If anyone is considering applying for the job of postmaster general, 2016 would be a good time to start, Potter joked.

It was that escrow requirement that pushed the post office into the red last year, forcing it to raise the price of a first-class stamp by two cents in January.

Another increase — 3 cents this time — is pending and will probably take place next spring. The law won't change the need for that increase, Potter said.

Under the new law the post office can seek one more increase under its current pricing process within 18 months. After that the rate changing process would be simplified, but increases would be limited to the inflation rate.

That would make rate changes easier to plan for, something the large mailing industry has sought.

But it's a provision vehemently disliked by William Burrus, president of the American Postal Workers Union, who said the cap will have a devastating effect on employee wages and benefits.

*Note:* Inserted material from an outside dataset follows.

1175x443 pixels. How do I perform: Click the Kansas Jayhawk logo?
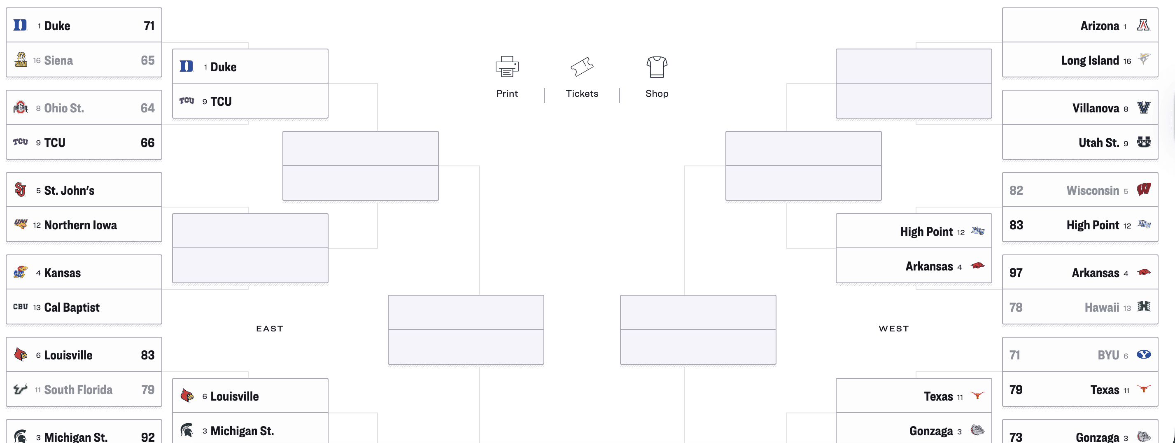click(x=21, y=271)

"This limit on rate increases — without regard to the actual costs the Postal Service incurs — will result in an artificial cap on postal workers' wages," Burrus told his union members.

And Burrus called "insulting" a provision in the measure requiring a three-day wait before a worker can apply for compensation for on-the-job injuries.

William H. Young, president of the National Association of Letter Carriers, called passage of the measure "bittersweet."

He praised the bill for preserving union bargaining rights and helping the post office financially, but said the waiting period for injury compensation "really sticks in my craw."

"Frankly, it's insulting," Young said.

Burrus argues that the bill tilts too heavily toward the interests of large business mailers, a concern shared by consumer advocate Ralph Nader.

Nader and his associate, Christopher Shaw, last week released a book analyzing postal operations and urging establishment of a new postal consumer action group to represent the interests of the average consumer in mail matters.

The bill also will allow the post office to be more competitive in delivery of express mail and packages, easing the rate changing process for those items and permitting it to negotiate package deals with large mailers.